» **Enunciado 1**:
Enumere os aspetos em que, segundo o excerto fornecido, se procurou sempre fazer o melhor nas viagens.
» **Enunciado 2**:
De acordo com o excerto fornecido, por que motivo foi preciso andar com uma carrinha atrás do autocarro?
» **Enunciado 3**:
No excerto fornecido, em que era gasto o pouco dinheiro recuperado no preço das viagens?

─── Excerto fornecido

Muita gente conhece o Manuel Silveira aqui na região…

O nome do Silveira é conhecido em todo o lado e eu conheço muita gente portuguesa aqui na região, conheço os nomes, as direções e por vezes até os números de telefone de cor. Quando organizava as viagens ia visitar as pessoas para recuperar o dinheiro, nomeadamente para pagar o avião um mês antes da viagem. Em geral levava 53 pessoas à Madeira, cheguei a levar 63 pessoas, tinha que andar com uma carrinha atrás do autocarro porque este só podia levar 53 pessoas.

 

Qual o objetivo dessas viagens?

O meu prazer, ao organizar viagens, era de contentar as pessoas, o pouco que recuperava no preço era para a minha gasolina, impressões e pouco mais. O meu maior prazer e riqueza era de ser sério com as pessoas. Sempre gostei destas coisas. Já em Portugal não tinha um minuto de descanso, depois do trabalho tinha um negócio de fazendas, andava pelas aldeias a vender. Uma vez, quando vinha do Descoberto, de mota, ao chegar ao Castelejo, fui atropelado. Tudo correu sempre bem com as viagens que organizava. Sempre procurei fazer o melhor em todos os aspetos: preço, condições, bons hotéis, pessoas que nos pudessem servir de guias. Em muitas das viagens, eram mais Franceses a irem comigo do que Portugueses.

──────
─── Dados fornecidos

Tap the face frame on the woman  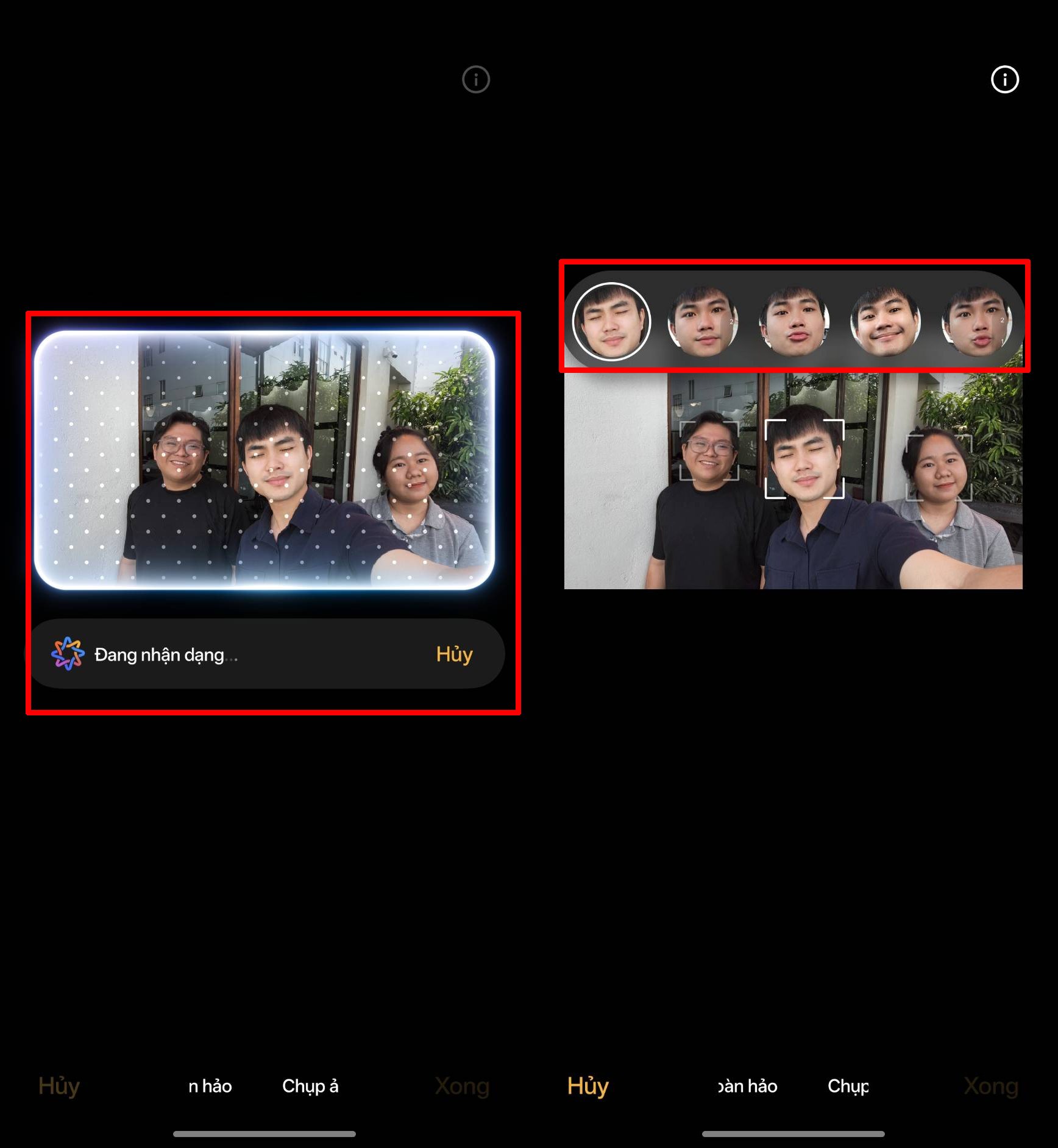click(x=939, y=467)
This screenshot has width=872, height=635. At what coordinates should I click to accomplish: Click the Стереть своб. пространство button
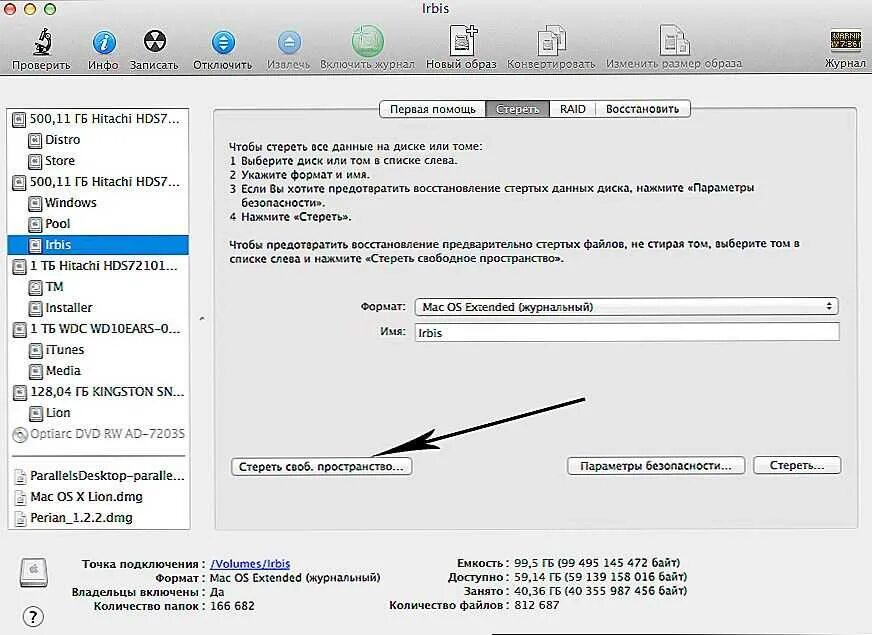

──────
─── Dados fornecidos

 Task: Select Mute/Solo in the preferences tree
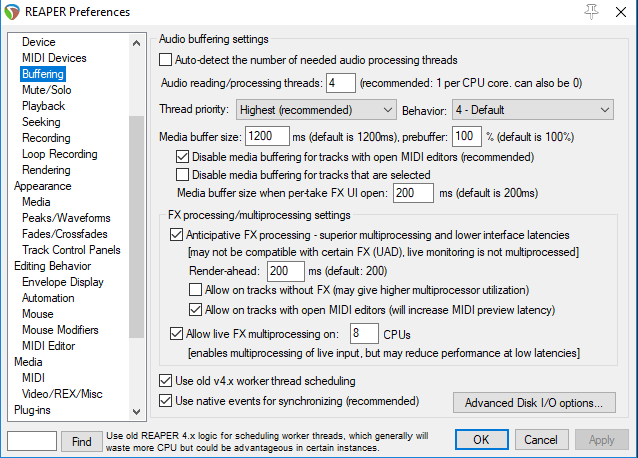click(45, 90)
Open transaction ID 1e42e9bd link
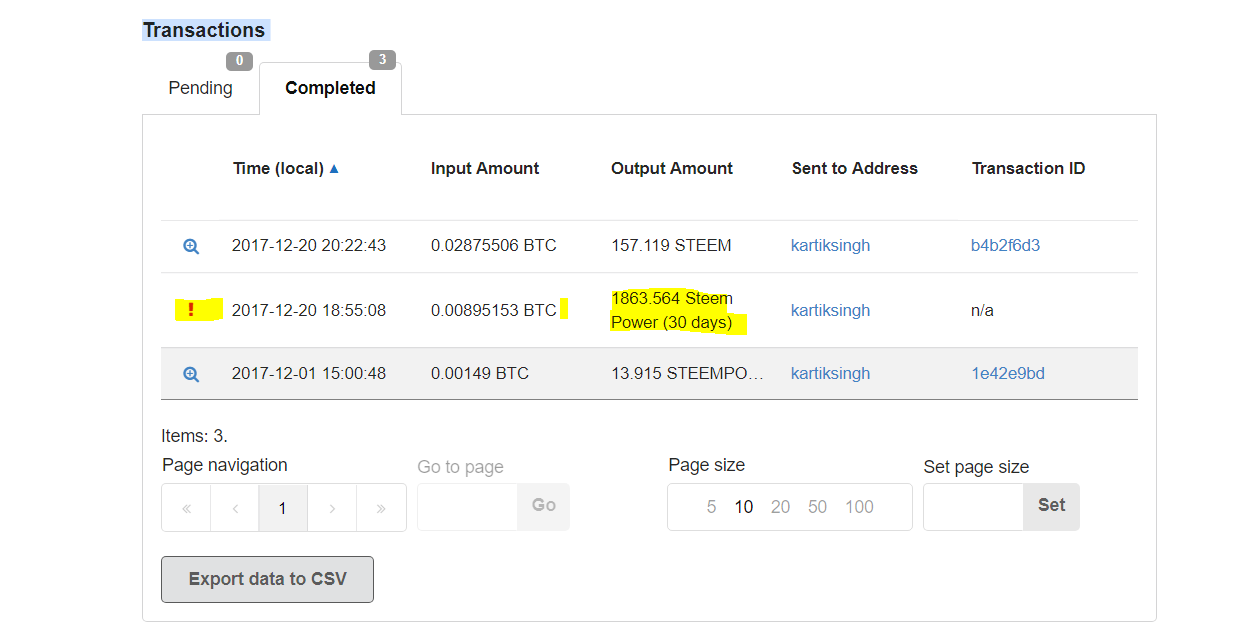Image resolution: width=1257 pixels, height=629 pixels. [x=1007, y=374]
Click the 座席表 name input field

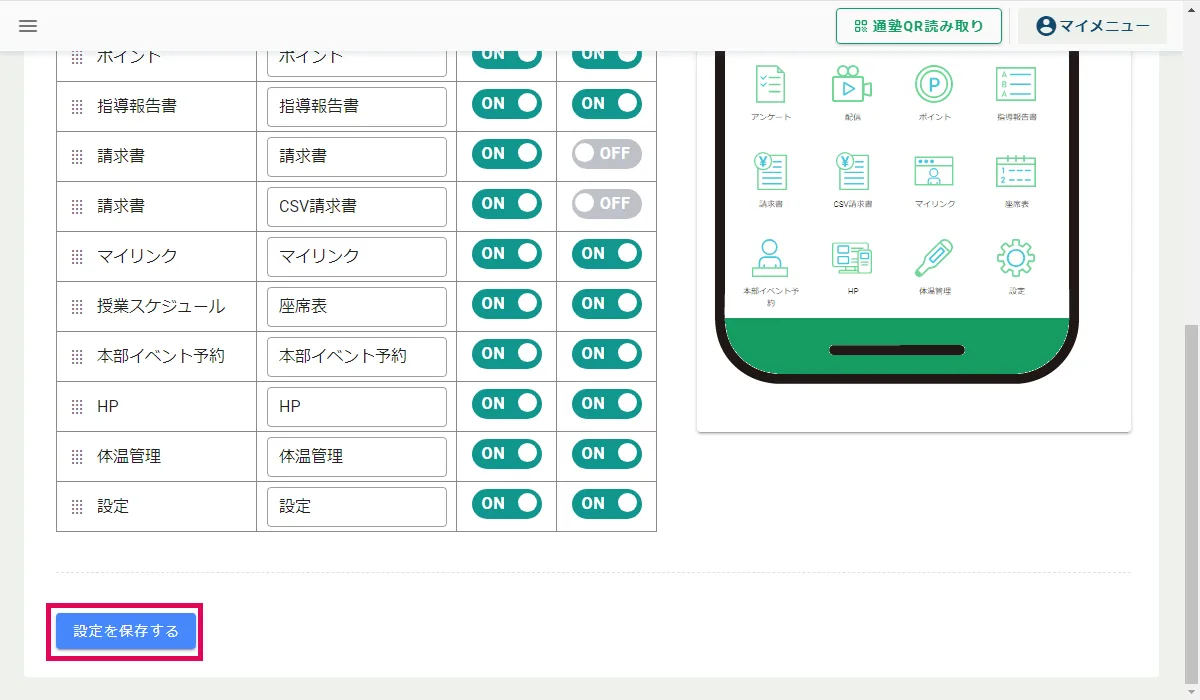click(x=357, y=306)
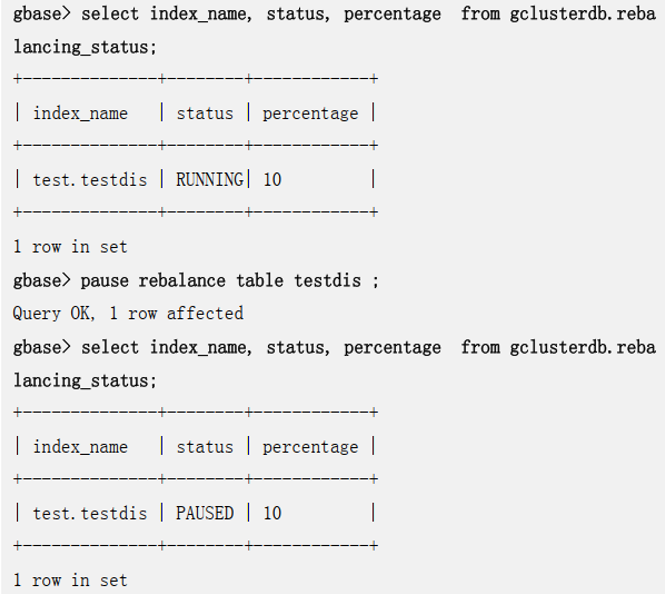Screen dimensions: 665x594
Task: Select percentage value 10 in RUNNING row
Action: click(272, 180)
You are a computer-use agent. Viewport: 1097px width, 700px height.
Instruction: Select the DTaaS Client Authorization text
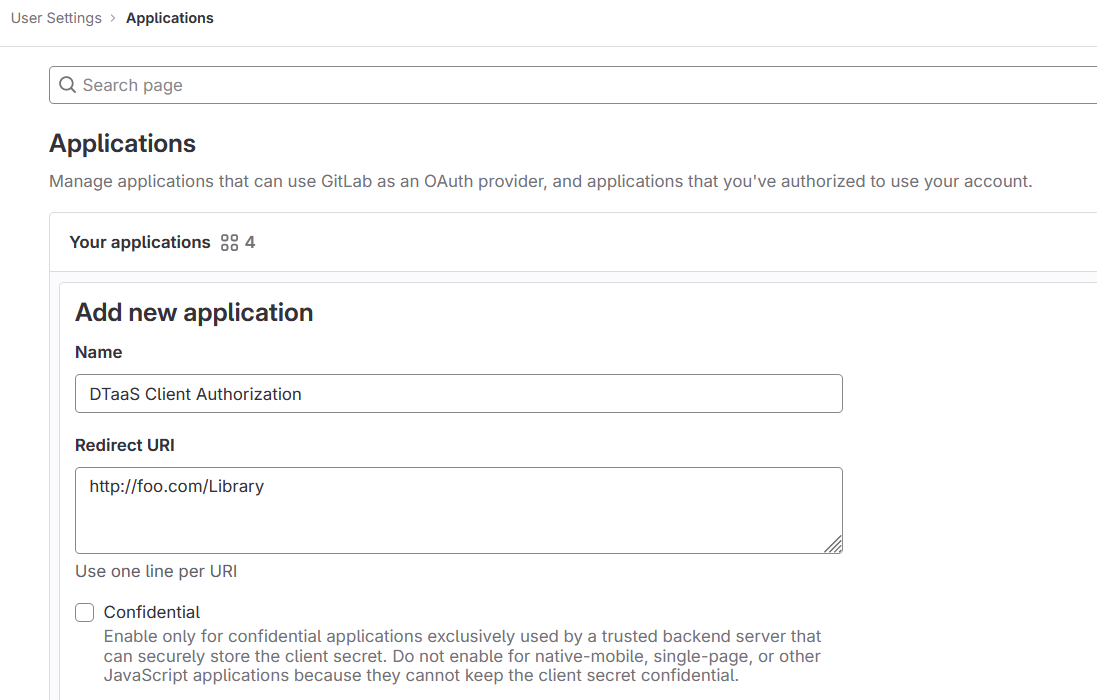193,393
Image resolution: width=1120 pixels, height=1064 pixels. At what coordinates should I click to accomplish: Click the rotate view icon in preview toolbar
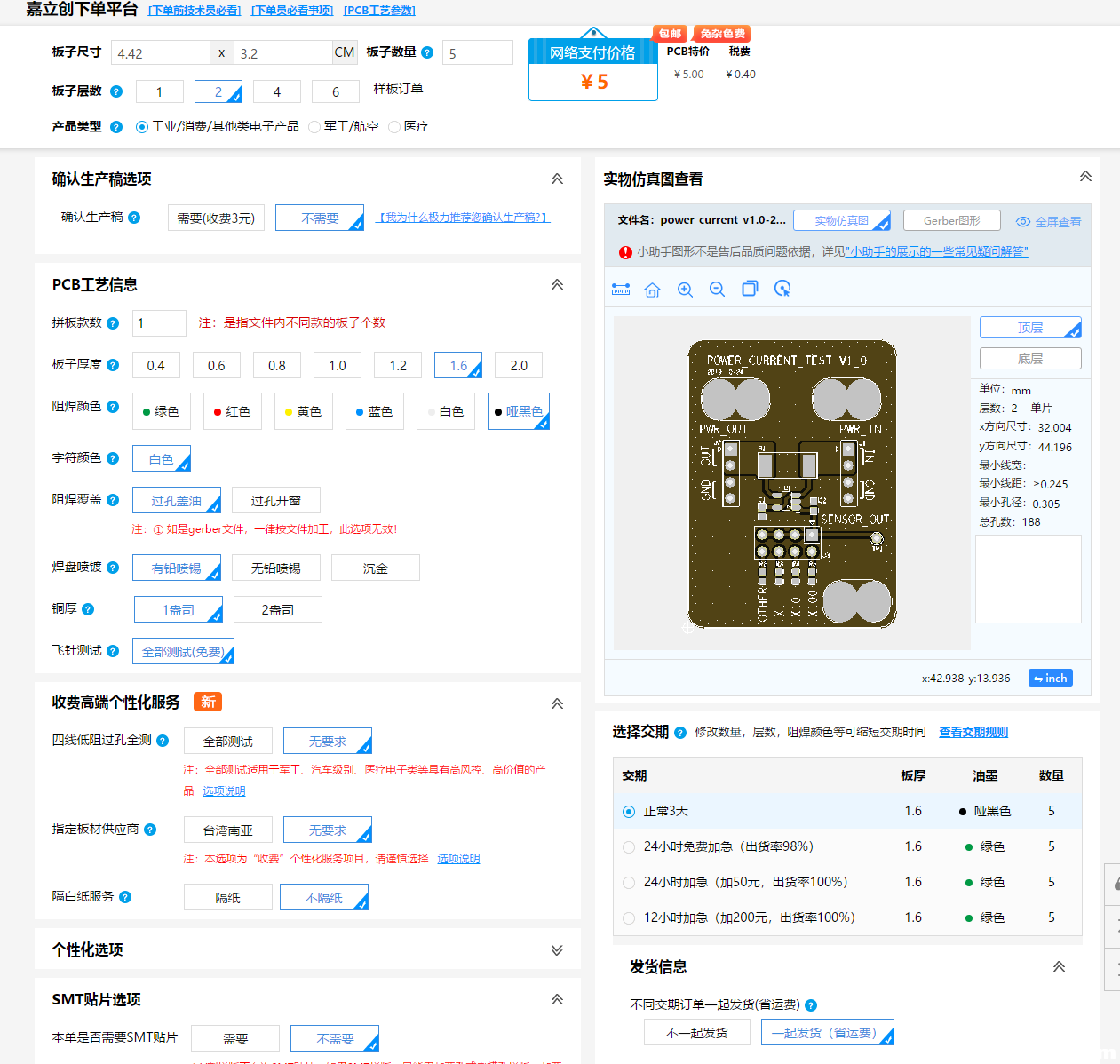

──────

» **Resolução 1**:
Preço, condições, bons hotéis e pessoas que pudessem servir de guias.

» **Resolução 2**:
Numa das viagens chegaram a ir 63 pessoas, mas o autocarro só podia levar 53. Por isso, foi necessária uma carrinha para acompanhar o autocarro.

» **Resolução 3**:
Era gasto na gasolina, em impressões e em pouco mais.